Hech 14,5-18
Este pasaje nos muestra, por un lado, que no siempre la adversidad es algo negativo, sino que forma parte del misterioso plan de Dios.
Es gracias a esta persecución que se desata en Iconio que Pablo y Bernabé predicarán el evangelio en otras ciudades. Esto es importante recordarlo sobre todo cuando las cosas en nuestra vida no van como nosotros lo esperábamos, y más aún cuando por estas circunstancias nos vemos obligados a dejar un trabajo, una ciudad, o una asociación.
Debemos siempre pensar que Dios nos está ahora brindando la oportunidad de llevar la buena nueva del Evangelio a otras comunidades, de llevar la alegría y la salvación a quienes aún viven en la oscuridad del pecado.
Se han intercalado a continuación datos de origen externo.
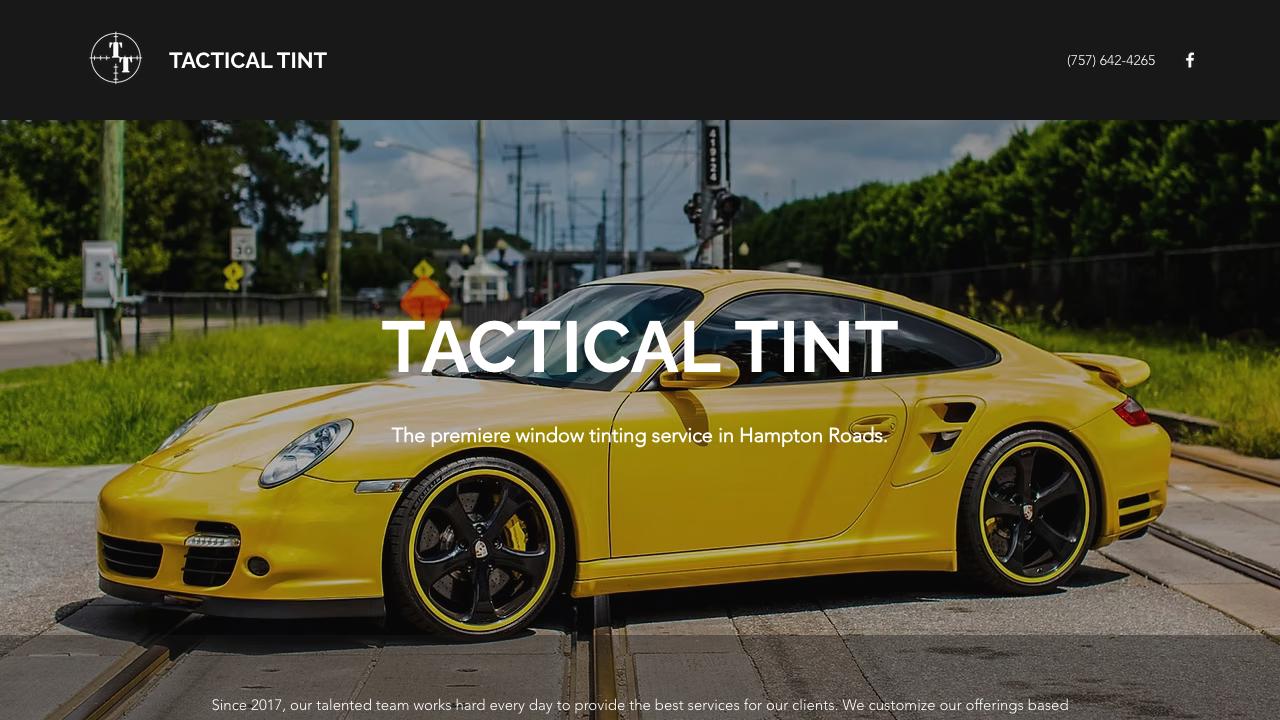Click the Porsche's front bumper fog light
The image size is (1280, 720).
click(x=212, y=540)
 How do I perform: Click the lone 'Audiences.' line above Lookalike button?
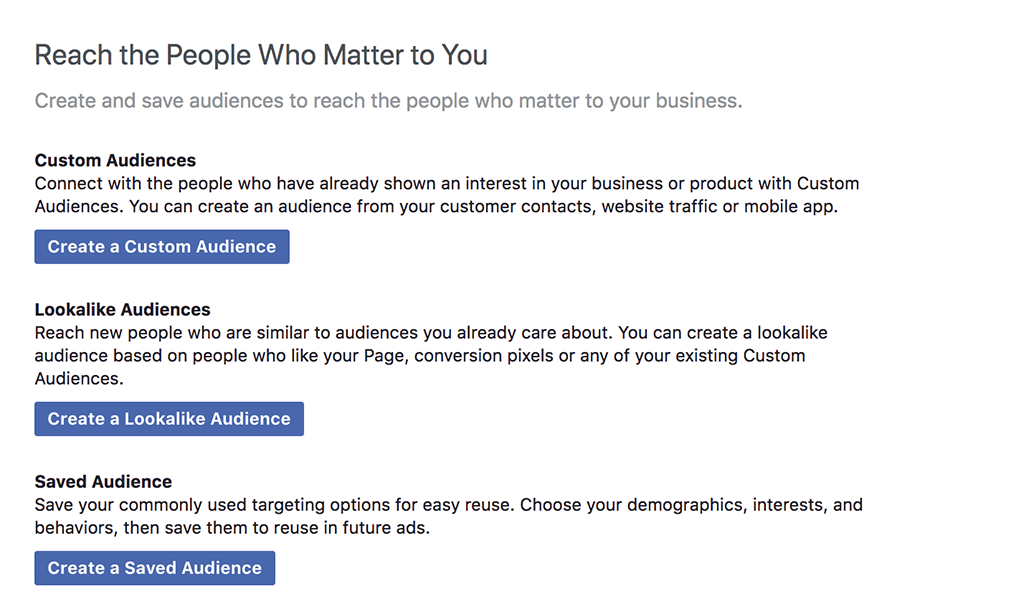tap(79, 379)
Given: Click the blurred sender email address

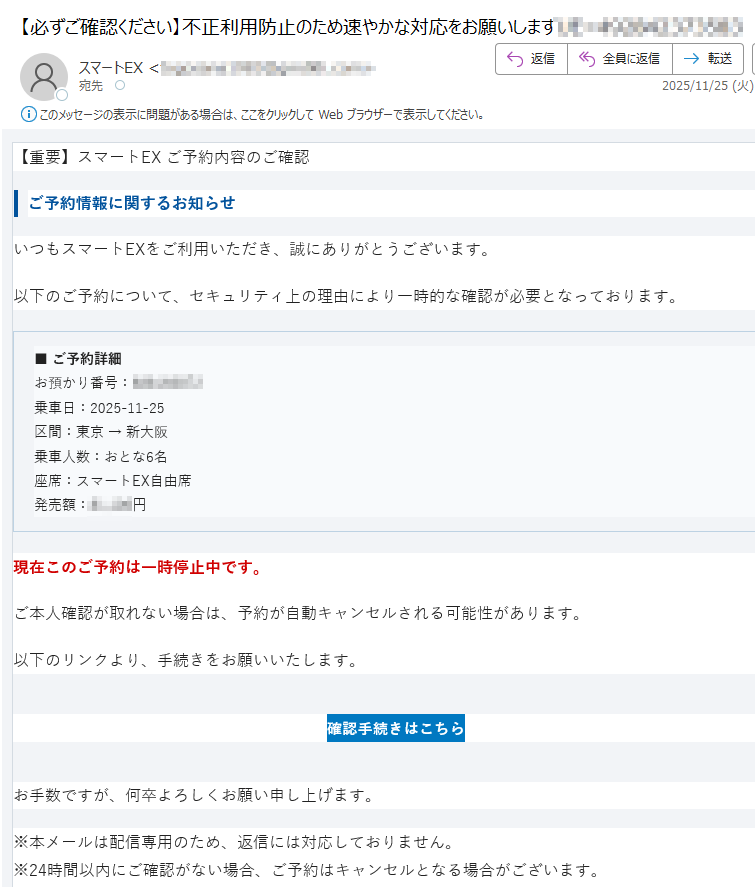Looking at the screenshot, I should pyautogui.click(x=267, y=68).
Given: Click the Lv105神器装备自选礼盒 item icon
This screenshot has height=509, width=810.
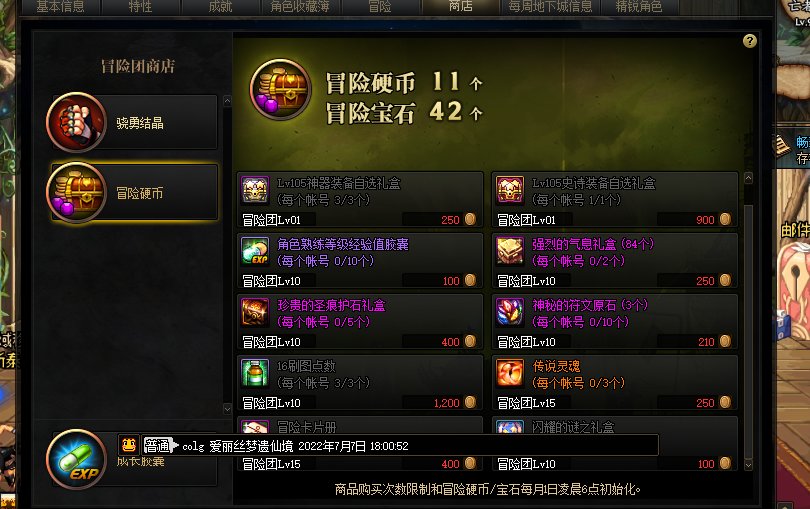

Por otro lado nos habla del peligro que tenemos de ser vencidos por la adulación de la gente que viendo nuestra vida y las obras que Dios realiza en y por nosotros, lleguemos a pensar que somos nosotros y que efectivamente somos merecedores de la gloria que solo pertenece a Dios.
Seamos, pues, cautos, y en toda obra buena que realicemos, demos siempre la gloria al único que le pertenece: a Dios.
Jn 14,21-26
Esta semana Jesús insiste a sus discípulos en la importancia del amor, pues este es el signo por el que los reconocerán como discípulos.
Este amor, se hace manifiesto no por decirle: Señor, Señor, cuanto te amo, sino por cumplir sus mandamientos, pues dice: «El que me ama, cumplirá mi palabra». De manera que no podemos decir que amamos a Jesús, si no estamos dispuestos a poner nuestro máximo esfuerzo por vivir de acuerdo al Evangelio.
Lo más maravilloso de este evangelio es que el cumplir el evangelio, será el motivo por el cual el Padre del Cielo nos amará y vivirá la Santísima Trinidad en nosotros, como en un templo. Es decir, esta realidad bautismal, se hace activa y operante en la medida en que nosotros le manifestamos nuestro amor a Jesús viviendo de acuerdo a su Palabra.
Te invito a meditar por un momento, lo que significa el que El Dios del universo viva en ti.
Sí entiendes esto, estoy seguro que definitivamente te esforzarás con todo tu corazón para vivir de acuerdo al Evangelio.